Aux États-Unis, des procureurs fédéraux ont inculpé le gouverneur de l’État mexicain de Sinaloa, Ruben Rocha Moya, ainsi que neuf responsables actuels ou anciens, pour des liens présumés avec le cartel de Sinaloa. L’acte d’accusation, rendu public mercredi à New York, intervient dans un contexte sensible entre Washington et Mexico.
D’après Al Jazeera, le document judiciaire accuse Ruben Rocha Moya, âgé de 76 ans, et les autres mis en cause d’avoir collaboré avec des dirigeants du cartel afin de faire entrer d’importantes quantités de stupéfiants sur le territoire américain, en échange de soutien politique et de pots-de-vin. Les procureurs affirment que cette aide aurait aussi concerné la campagne électorale de Rocha Moya en 2021.
Selon l’acte d’accusation, des membres de la faction des “Chapitos”, liée aux fils de Joaquin “El Chapo” Guzman, auraient contribué à assurer la victoire électorale du gouverneur. Les autorités américaines soutiennent que des opérateurs du cartel ont enlevé et menacé des candidats de l’opposition et volé des bulletins de vote en faveur de ses rivaux. Un autre accusé, Enrique Diaz Vega, devenu par la suite secrétaire à l’administration et aux finances de Rocha Moya, est soupçonné d’avoir transmis au cartel une liste de noms et d’adresses d’adversaires politiques pour faire pression sur eux afin qu’ils abandonnent la course.
Le département de la Justice des États-Unis a indiqué que la majorité des suspects poursuivis seraient alignés sur les fils du cofondateur du cartel de Sinaloa, Joaquin Guzman, actuellement condamné à la prison à vie aux États-Unis. Le chef de la DEA, Terrance Cole, a déclaré que le cartel de Sinaloa « ne se contente pas de faire le trafic de drogues mortelles » et s’appuie, selon lui, sur « la corruption et les pots-de-vin » pour poursuivre ses activités. Il a ajouté que les accusés auraient utilisé des fonctions de confiance pour protéger les opérations du cartel.

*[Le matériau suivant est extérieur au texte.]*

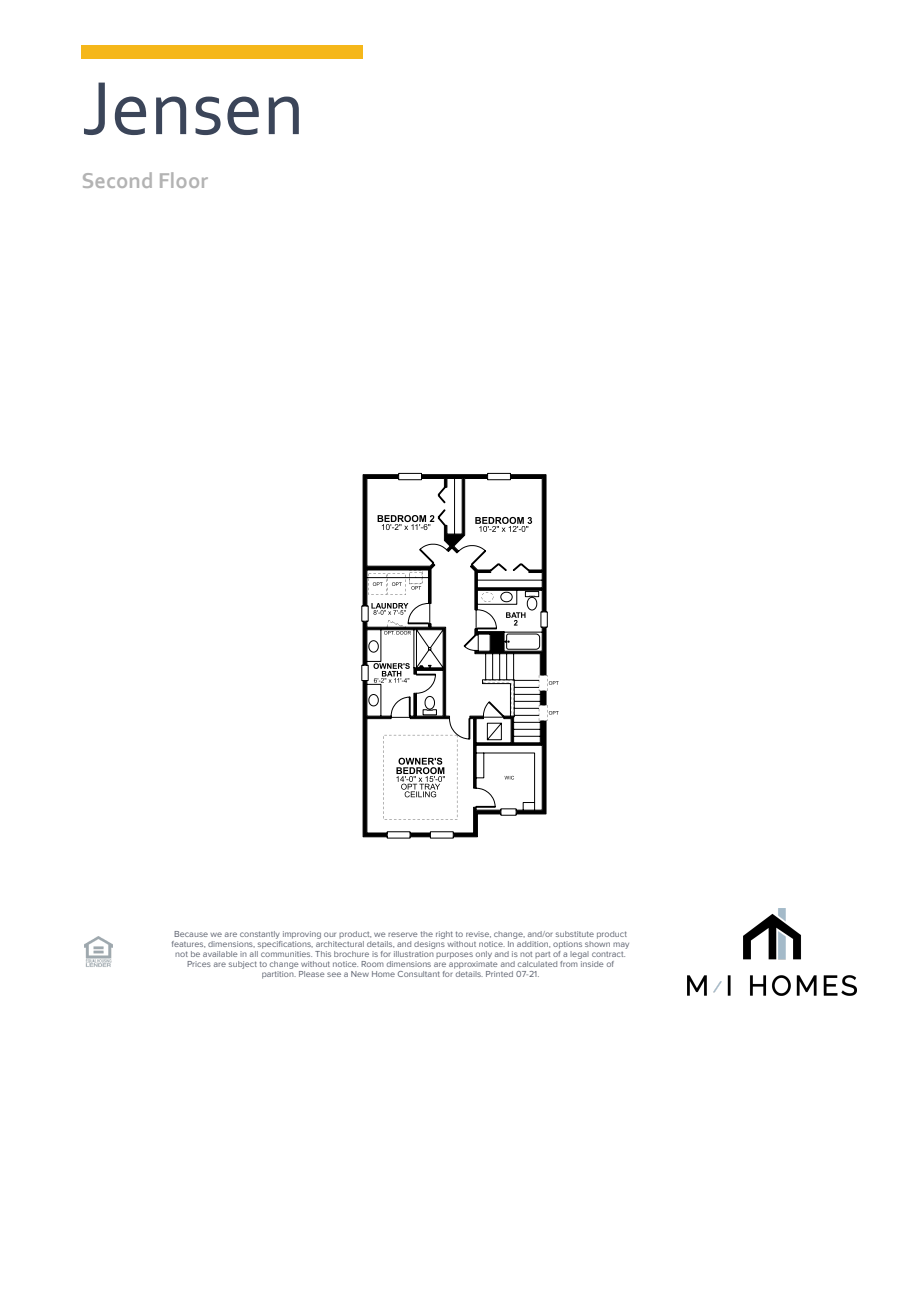 This page has width=924, height=1308. What do you see at coordinates (260, 935) in the page?
I see `constantly` at bounding box center [260, 935].
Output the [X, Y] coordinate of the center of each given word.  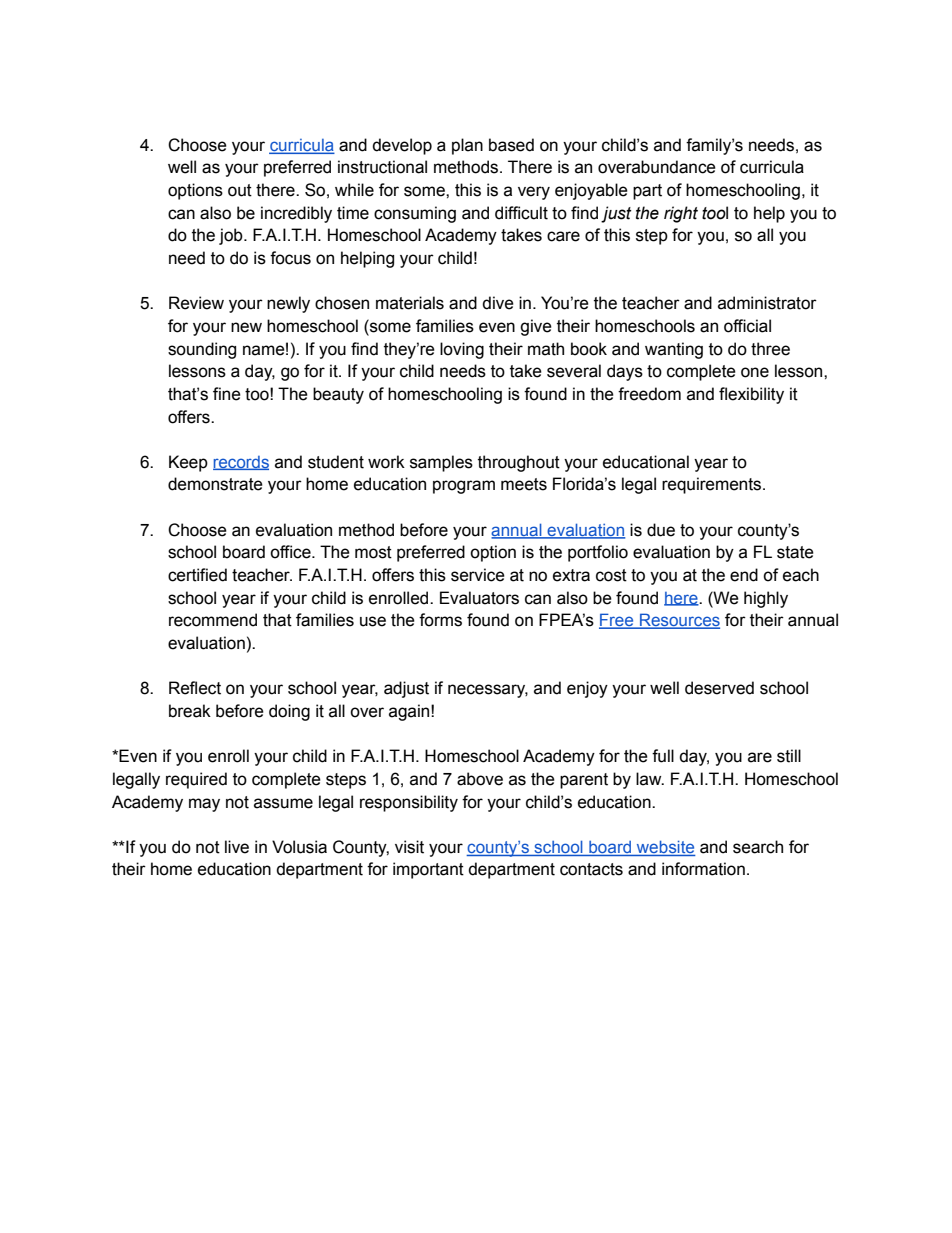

Ruben Rocha Moya a rejeté les accusations, les qualifiant d’infondées et dépourvues de preuves. Dans une déclaration, il a affirmé qu’il s’agissait d’une attaque politique plus large visant non seulement sa personne, mais aussi le mouvement au pouvoir Morena et sa direction. Le gouvernement mexicain a, pour sa part, indiqué que les documents transmis par les autorités américaines en vue d’arrestations provisoires et d’éventuelles extraditions ne comportaient pas de preuves suffisantes.
Comme l’indique Al Jazeera, cette affaire est rare car elle vise un haut responsable mexicain en exercice. Elle accroît aussi la pression sur la présidente Claudia Sheinbaum, en raison des liens de Rocha Moya avec Morena et de sa proximité politique avec l’ancien président Andres Manuel Lopez Obrador. L’experte Vanda Felbab-Brown, citée par le média, estime que ce dossier pourrait marquer un changement dans la stratégie américaine face aux cartels, avec une attention accrue portée aux liens présumés entre crime organisé et responsables politiques.